Thursday we poured the desk tops for the main offices.   In this particular office there will one black desk top with pea gravel aggregate and one grey desk with no aggregate.  A table between them will hold the printer/fax machine and will blend them together.  Here is a pic of the fax table to give you an idea


neato
Thursday I stopped by the church to help my friend Tim with a small project.  It just so happens that on this day the girl scouts were picking up their cookies.  POG was used as a drop off point and central distribution center.  It was difficult not to sneak a cookie or two.

Where's Waldo,..I mean Tim?
Friday I began facing the cabinets for the office.  It's a little more time consuming but this is the stage where they become beautiful


Solid maple faces
Friday night Robyn and I completed the master bedroom...

Like a luxurious hotel suite
the guest bath...
Robyn has an eye for design



and the master bath..


a diamond in the rough?


The polished, precious gem stone
I think we should have our own remodeling/interior decorating show.

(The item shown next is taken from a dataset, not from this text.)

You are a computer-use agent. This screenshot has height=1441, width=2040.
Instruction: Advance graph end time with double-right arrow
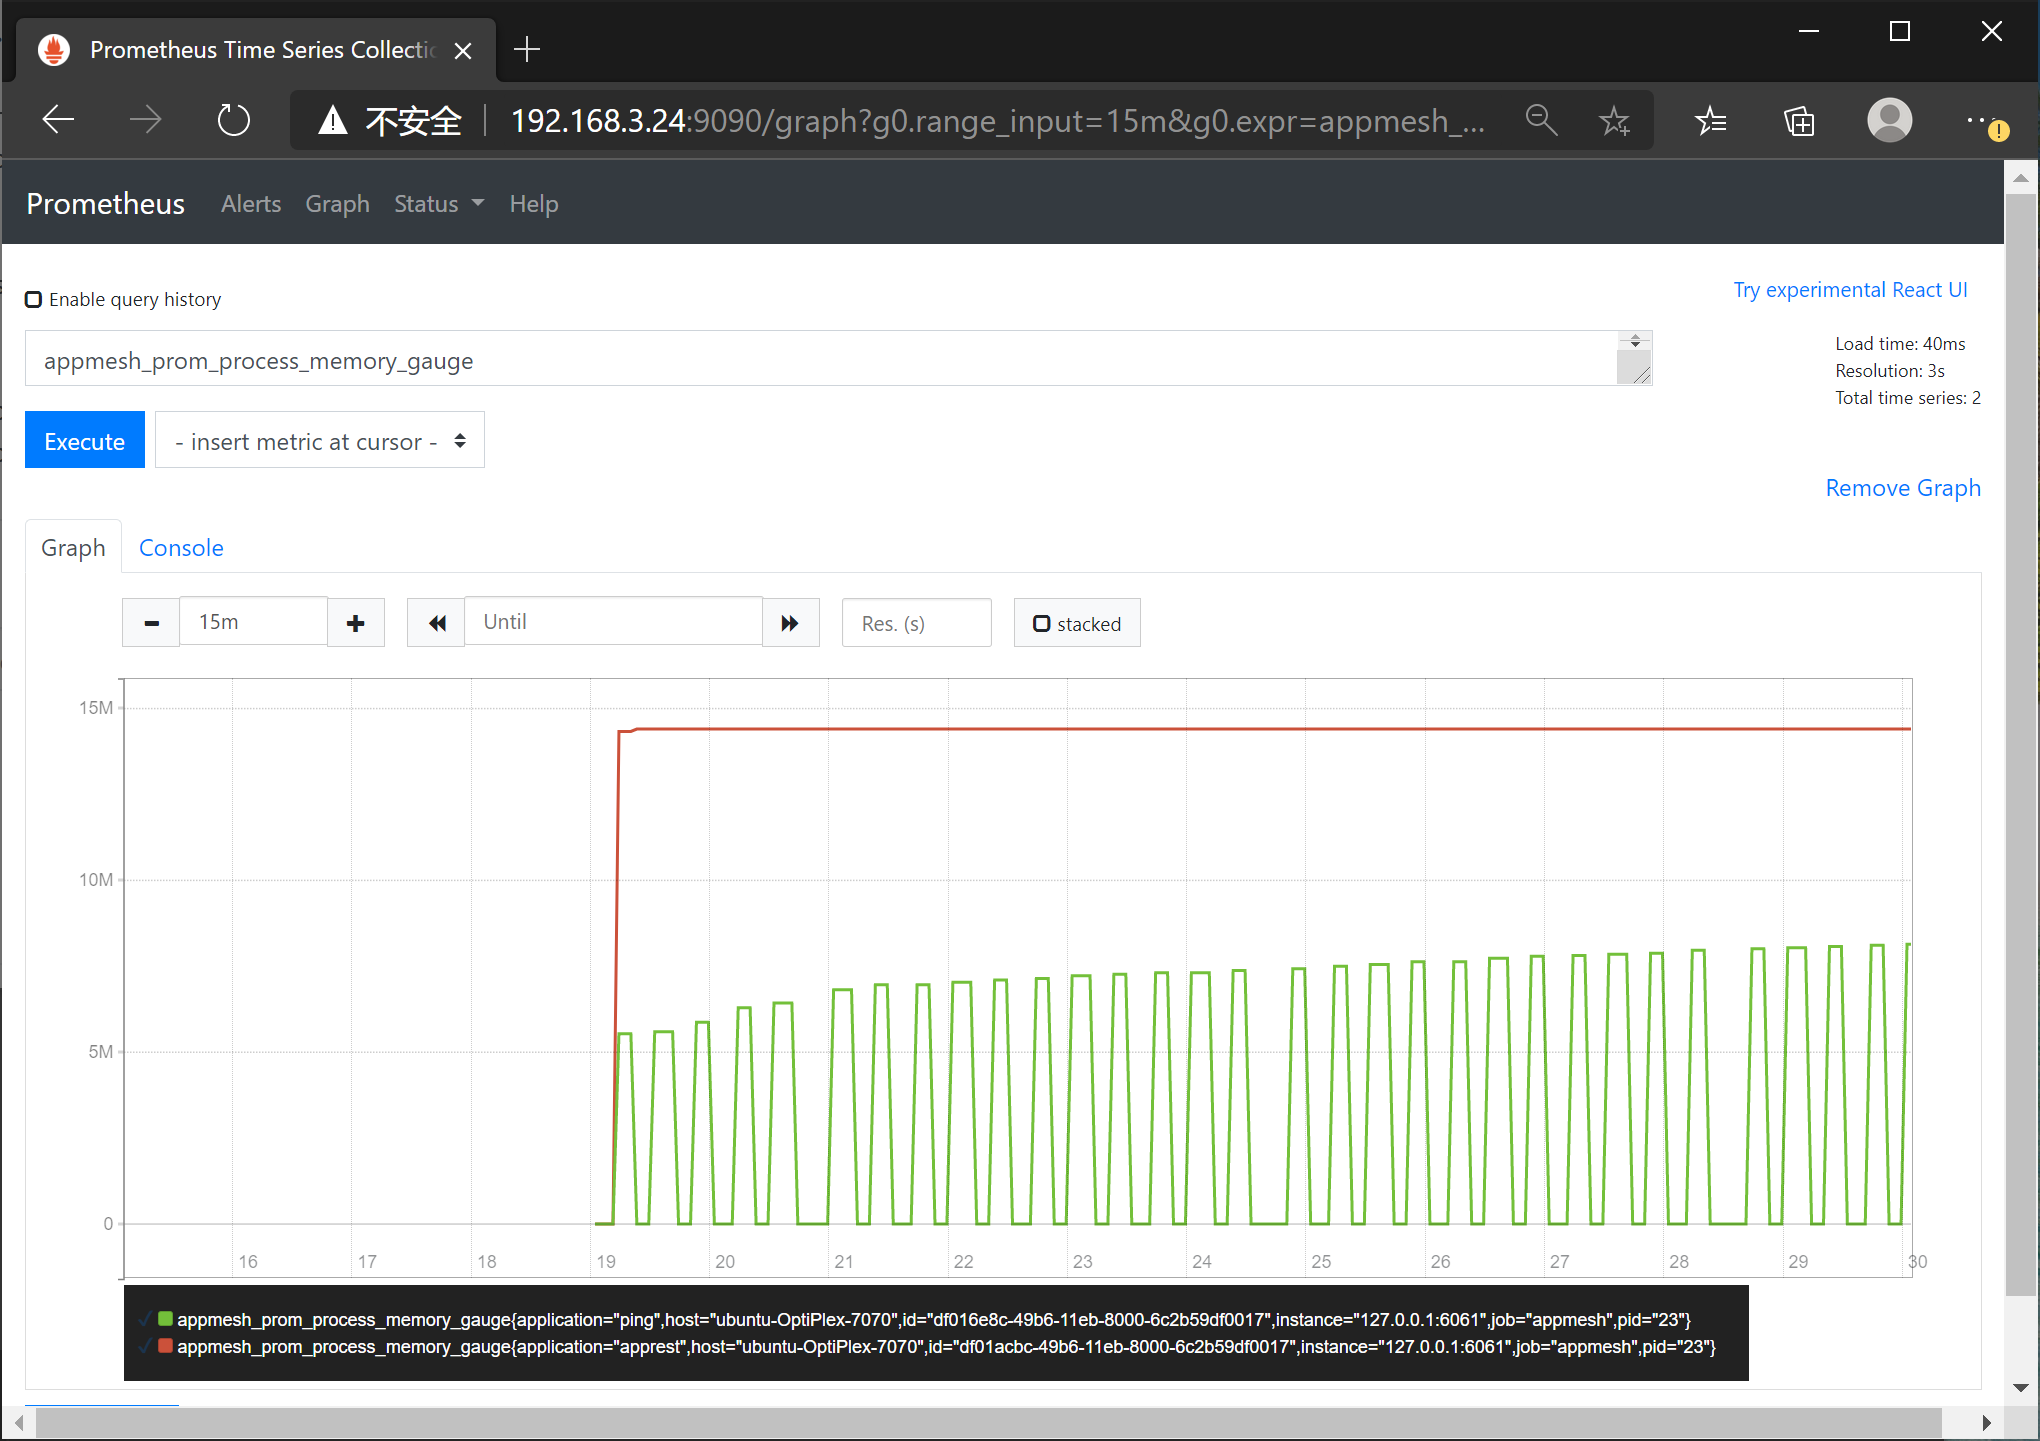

Saturday we ran some errands and took our old dishwasher to a place called the Baptist Mission.  They take old appliances and refurbish them.  Then they sell them to raise money.
Saturday night we went out.  We met my sister Debbie at Stormy's to celebrate her birthday.  Robyn made fast friends with some people new to the bar.  In this picture, one of her new friends demonstrates the latest dance move..



what the...?
And as everybody knows, it ain't a party till someone gets out their lariat.

Debbie tries to lasso a fresh beverage
Sunday I went to early service to witness my friend, Dale get baptized.  Prior to getting dunked he spoke of the reason it was important to him.  He said he was in a relationship with Christ for a while, but when he got involved in small group, that was when the relationship really grew, more than he thought possible.  It is in small groups where you can ask the questions you need answers to.  And by studying God's word more closely, like you do in small group, you really begin to see the truth clearly.  Baptism isn't what saves you, that happens when you ask Christ into your life.  Baptism is a public display, a shout out to anyone listening, that you are a follower of Jesus.  It's another step forward in your walk with the Lord.

ready to take the plunge
Next week I will be much more humorous, I promise.  In the mean time, get up and move forward.


Peace

Dan













2 comments:

Debbie P. said...

Very personal, very touching, you moved me again. It's almost like you are in a journey of discovery, but then that is life, but it seems so strong in you, kind of like you are getting ready for something bigger. Who knows, ah yes HE knows. You've come a long way from a few years ago and I look forward to seeing what the future and GOD have in store for you. Love you.

Steve And Bonnie Petersen said...

Welcome back Kotter...I mean Dan! Really nice post. Loved it. Keep the faith Brother!!